[[ Extracted information open ]]

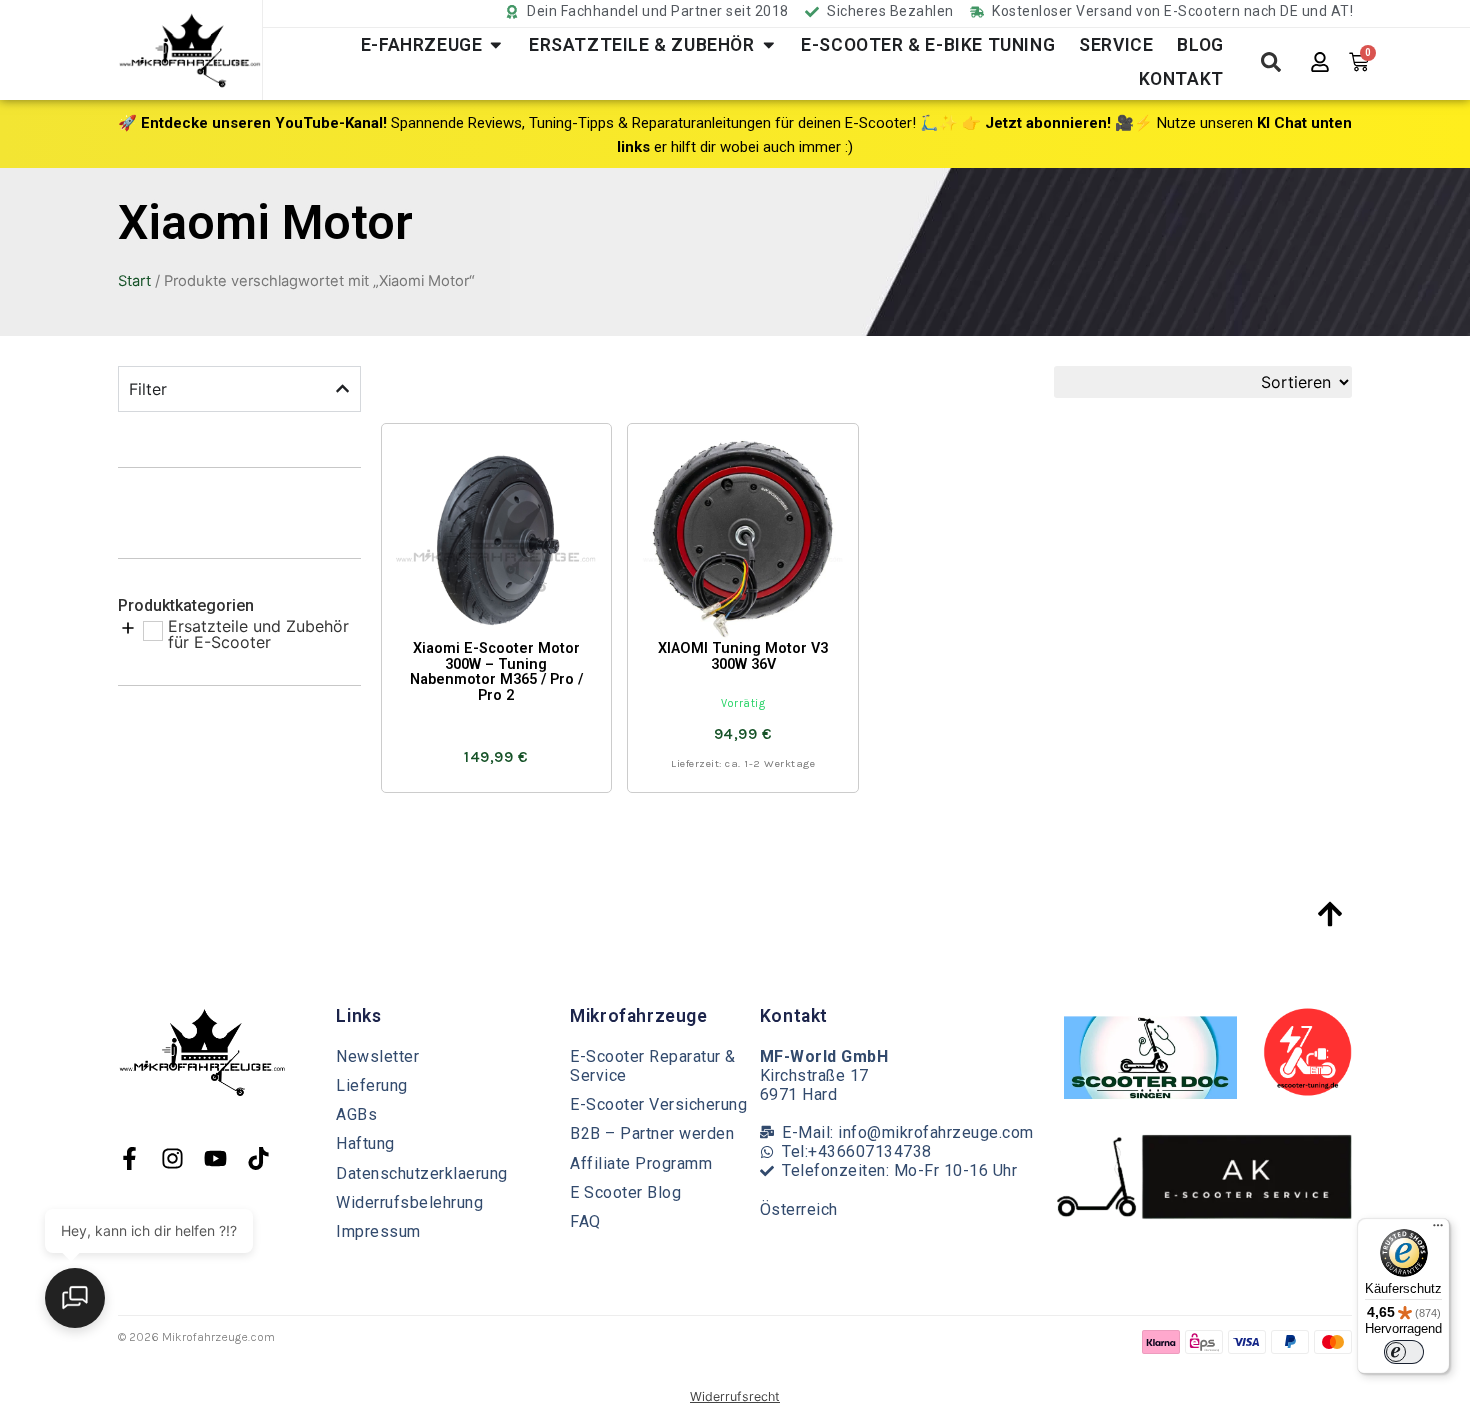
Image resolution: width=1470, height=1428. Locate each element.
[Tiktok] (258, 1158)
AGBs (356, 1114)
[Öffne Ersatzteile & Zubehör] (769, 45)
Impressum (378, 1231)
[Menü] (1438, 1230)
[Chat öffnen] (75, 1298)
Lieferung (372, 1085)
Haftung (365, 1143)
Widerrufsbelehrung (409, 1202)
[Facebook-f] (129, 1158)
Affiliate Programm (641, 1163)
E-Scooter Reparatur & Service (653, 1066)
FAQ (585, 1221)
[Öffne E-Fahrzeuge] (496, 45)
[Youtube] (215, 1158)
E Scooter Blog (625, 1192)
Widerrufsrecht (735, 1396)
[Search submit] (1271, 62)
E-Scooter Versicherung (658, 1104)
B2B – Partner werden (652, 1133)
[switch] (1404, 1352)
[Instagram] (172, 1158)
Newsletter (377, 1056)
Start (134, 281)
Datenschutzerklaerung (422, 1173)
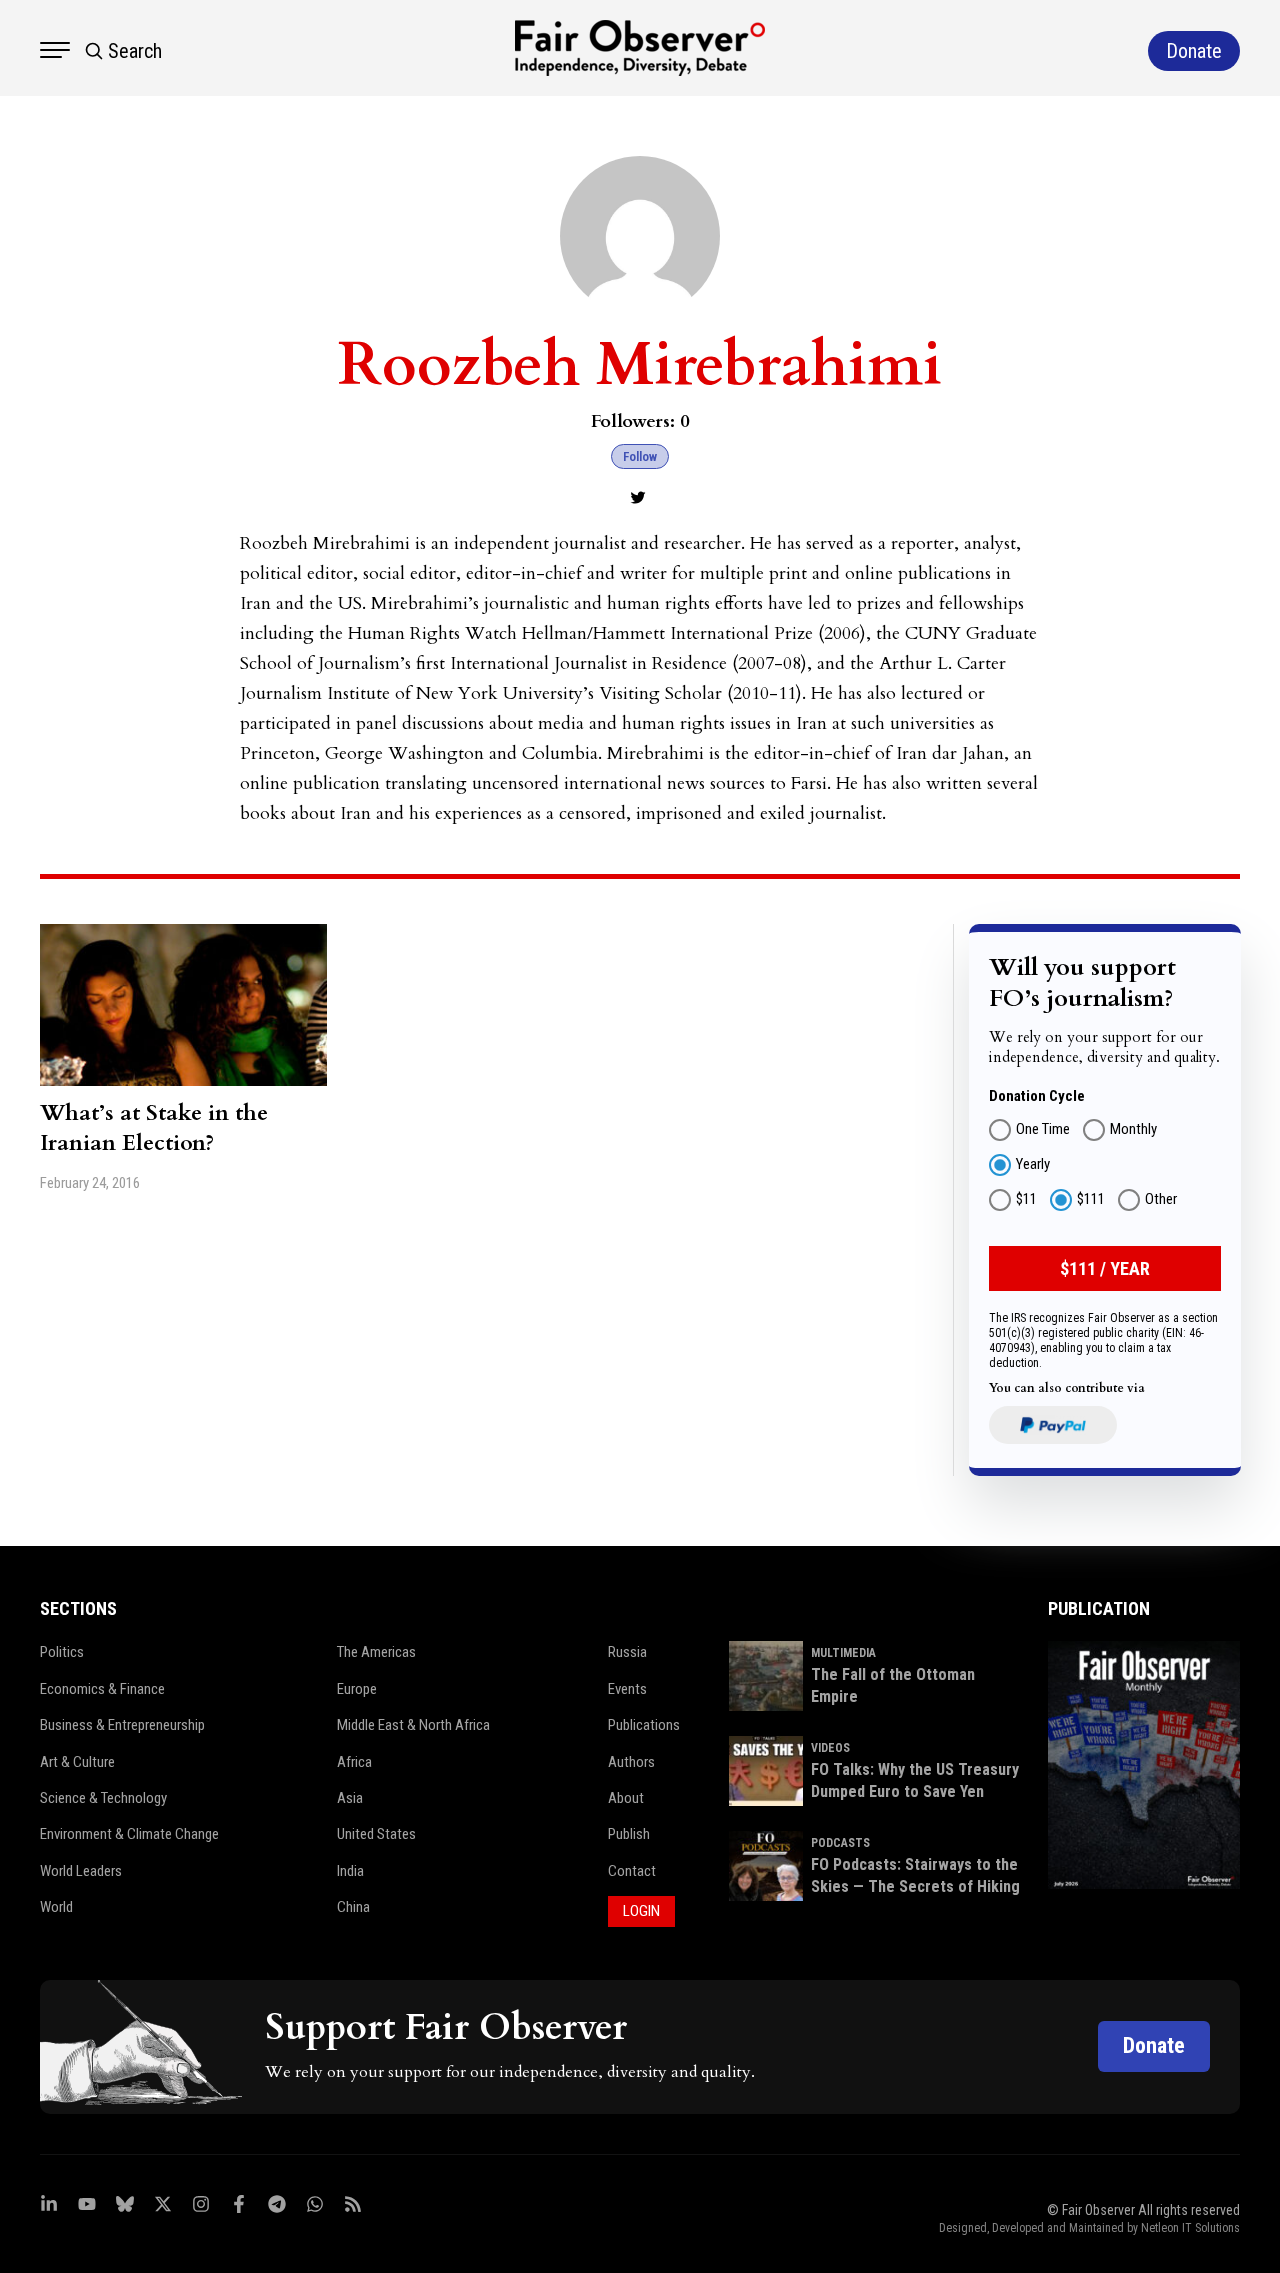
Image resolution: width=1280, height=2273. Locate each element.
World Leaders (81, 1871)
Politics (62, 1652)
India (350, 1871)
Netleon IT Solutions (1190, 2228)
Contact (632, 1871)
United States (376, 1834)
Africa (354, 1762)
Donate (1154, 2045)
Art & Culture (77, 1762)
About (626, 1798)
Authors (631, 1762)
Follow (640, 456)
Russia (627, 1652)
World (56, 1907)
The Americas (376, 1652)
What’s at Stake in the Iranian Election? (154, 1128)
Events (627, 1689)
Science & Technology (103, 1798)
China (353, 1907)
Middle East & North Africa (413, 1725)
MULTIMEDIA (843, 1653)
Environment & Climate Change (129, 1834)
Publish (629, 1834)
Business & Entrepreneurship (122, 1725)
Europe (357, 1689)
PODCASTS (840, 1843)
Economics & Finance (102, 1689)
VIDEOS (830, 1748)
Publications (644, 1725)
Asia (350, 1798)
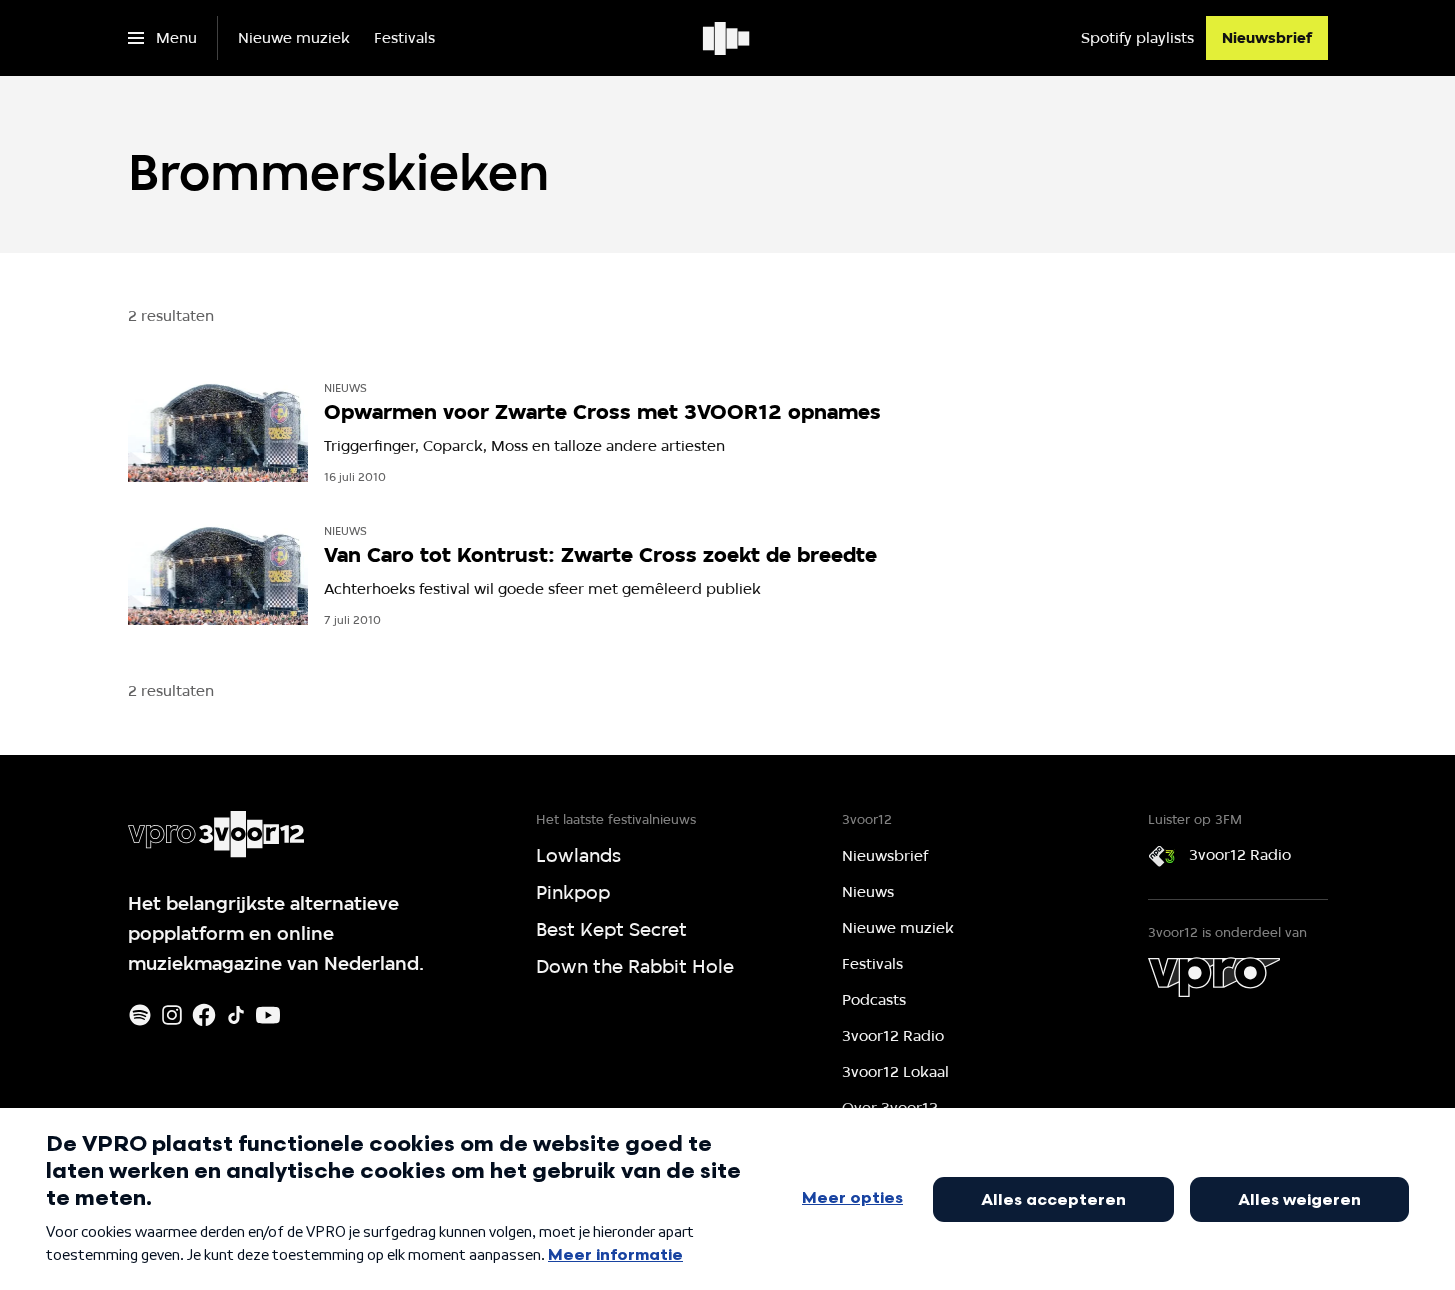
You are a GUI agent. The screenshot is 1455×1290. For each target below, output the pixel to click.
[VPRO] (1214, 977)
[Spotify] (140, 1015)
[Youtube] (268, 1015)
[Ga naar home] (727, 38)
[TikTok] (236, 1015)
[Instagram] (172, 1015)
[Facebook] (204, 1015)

[[ Extracted information closed ]]

Quote the records in their entirety, keeping the wording exact and excluding pictures.

Image resolution: width=1470, height=1428. Locate each element.
[Tiktok] (258, 1158)
AGBs (356, 1114)
[Öffne Ersatzteile & Zubehör] (769, 45)
Impressum (378, 1231)
[Menü] (1438, 1230)
[Chat öffnen] (75, 1298)
Lieferung (372, 1085)
Haftung (365, 1143)
Widerrufsbelehrung (409, 1202)
[Facebook-f] (129, 1158)
Affiliate Programm (641, 1163)
E-Scooter Reparatur & Service (653, 1066)
FAQ (585, 1221)
[Öffne E-Fahrzeuge] (496, 45)
[Youtube] (215, 1158)
E Scooter Blog (625, 1192)
Widerrufsrecht (735, 1396)
[Search submit] (1271, 62)
E-Scooter Versicherung (658, 1104)
B2B – Partner werden (652, 1133)
[switch] (1404, 1352)
[Instagram] (172, 1158)
Newsletter (377, 1056)
Start (134, 281)
Datenschutzerklaerung (422, 1173)
Image resolution: width=1280, height=2273. Locate each element.
World Leaders (81, 1871)
Politics (62, 1652)
India (350, 1871)
Netleon IT Solutions (1190, 2228)
Contact (632, 1871)
United States (376, 1834)
Africa (354, 1762)
Donate (1154, 2045)
Art & Culture (77, 1762)
About (626, 1798)
Authors (631, 1762)
Follow (640, 456)
Russia (627, 1652)
World (56, 1907)
The Americas (376, 1652)
What’s at Stake in the Iranian Election? (154, 1128)
Events (627, 1689)
Science & Technology (103, 1798)
China (353, 1907)
Middle East & North Africa (413, 1725)
MULTIMEDIA (843, 1653)
Environment & Climate Change (129, 1834)
Publish (629, 1834)
Business & Entrepreneurship (122, 1725)
Europe (357, 1689)
PODCASTS (840, 1843)
Economics & Finance (102, 1689)
VIDEOS (830, 1748)
Publications (644, 1725)
Asia (350, 1798)
You are a GUI agent. The screenshot is 1455×1290. For each target below, output the pixel to click.
[VPRO] (1214, 977)
[Spotify] (140, 1015)
[Youtube] (268, 1015)
[Ga naar home] (727, 38)
[TikTok] (236, 1015)
[Instagram] (172, 1015)
[Facebook] (204, 1015)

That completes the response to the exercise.